Total 146 clinical specimens were collected. The median hospital stay was 27 days with a range of 11–61 days. Fig. 1 depicted the sequential change between the days of confirmed date (D0) to each event of nasopharyngeal swab results during the hospitalization. Four patients (case A-D), including the naval crew, had three negative consecutive specimens following the first negative result of RT-PCR and the median time between confirmed diagnosis to the first negative result were 5 (range 2–22) days. The other eight patients had several times of intermittent negative results before three negative consecutive results. Five fulfilled the de-isolation criterion at the second time of negative results (case E, G, H, I and J), one the third time (case F), one the fourth time (case K), and one the fifth time (case L). Six patients had two negative consecutive results before three negative consecutive results (case G-L). If three consecutive negative results were applied as the de-isolation criterion, the median duration of extra-hospital stays will be 16 (range 7–45) days, as shown in Fig. 1.
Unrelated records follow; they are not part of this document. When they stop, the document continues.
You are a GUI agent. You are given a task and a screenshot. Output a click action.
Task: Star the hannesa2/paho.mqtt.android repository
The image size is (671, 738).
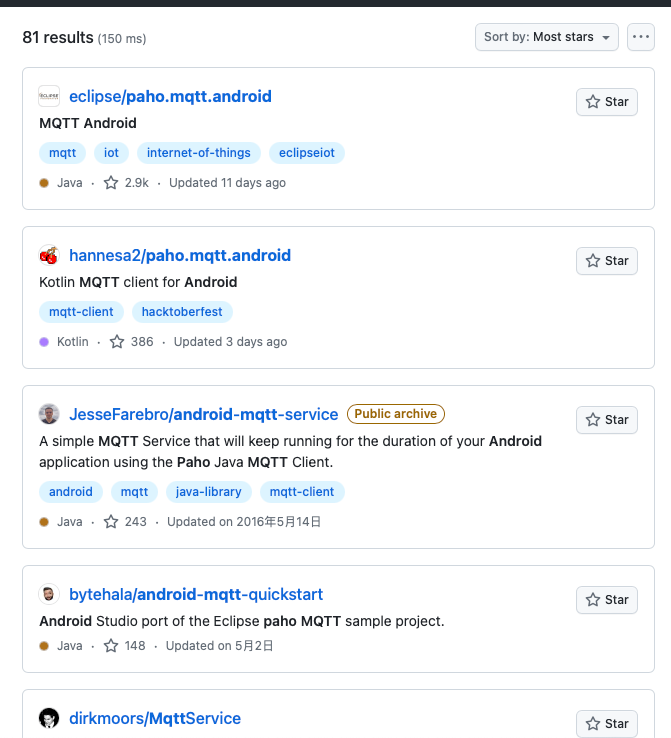pos(607,261)
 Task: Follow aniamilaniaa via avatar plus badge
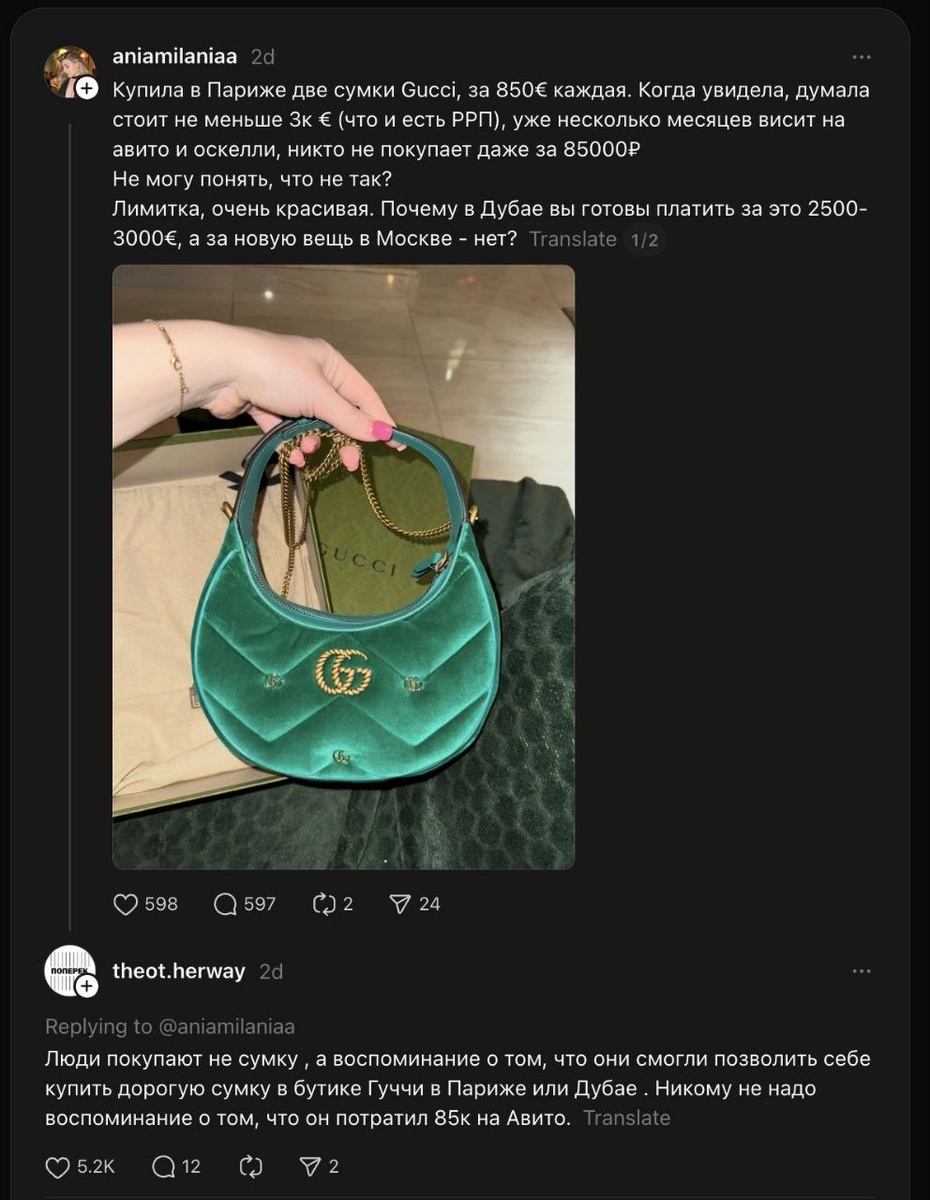tap(87, 88)
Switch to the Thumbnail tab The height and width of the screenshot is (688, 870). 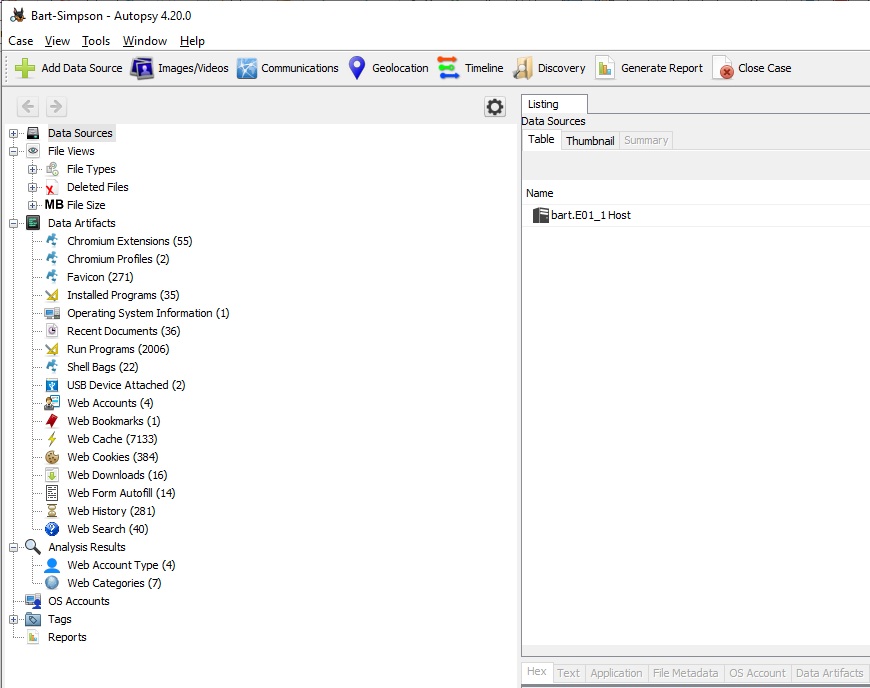pyautogui.click(x=590, y=141)
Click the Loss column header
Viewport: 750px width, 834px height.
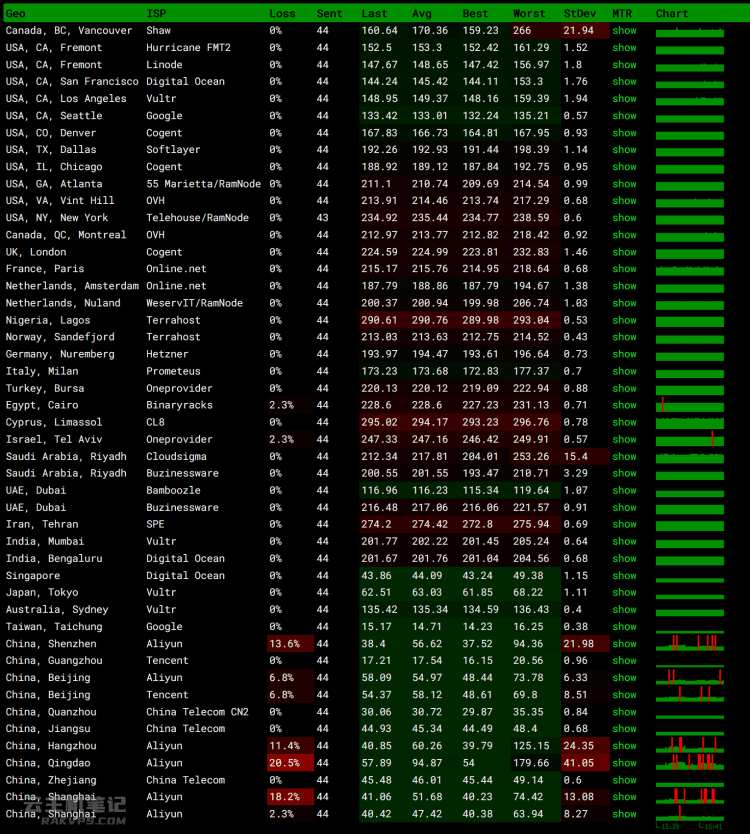coord(282,14)
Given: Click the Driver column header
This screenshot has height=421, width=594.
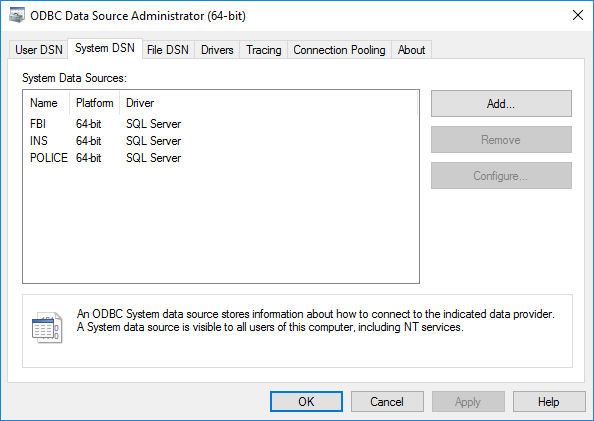Looking at the screenshot, I should pyautogui.click(x=269, y=103).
Prolonged shedding of SARS-CoV-2 RNA in respiratory tract samples had been observed in convalescent children with enterovirus infection,3 and did not correlate with clinical infectivity. Our case series support that prolonged shedding of SARS-CoV-2 RNA and intermittent detection of viral RNA in COVID-19 patients is not uncommon. The stricter de-isolation criterion of three consecutive negative results prolonged the isolation duration for at least 1 week or at most more than 6 weeks, as compared with the criterion of two consecutive negative results. A recent study in Germany showed viral load was declining on day 10 after onset of symptoms and no live virus was isolated from specimens taken after day 8 in spite of ongoing high viral load.4 Another study also demonstrated that infectivity was reduced when RT-PCR cycle threshold (Ct) values were greater than 24.5 Moreover, a contact tracing and viral testing study from South Korea provided additional evidence to support that no infectivity in re-positive cases after their discharge from isolation.6 As the pandemic disease persists, shortage of personal protective equipment, and limited capacity of isolation rooms are real-world concerns. Earlier de-isolation and hospital discharge with home isolation after defervescence, symptom resolution with two consecutive negative results are acceptable. With the increasing clinical and virological data, Taiwan CDC revised two consecutive negative results, in addition to symptom resolution for 3 days and the elapse of 10 days after symptom onset for symptomatic cases or 10 days confirmed diagnosis for asymptomatic cases, as the de-isolation criterion for COVID-19 patients in Jun. 17, 2020.
Declaration of competing interest
All authors declare no conflicts of interest.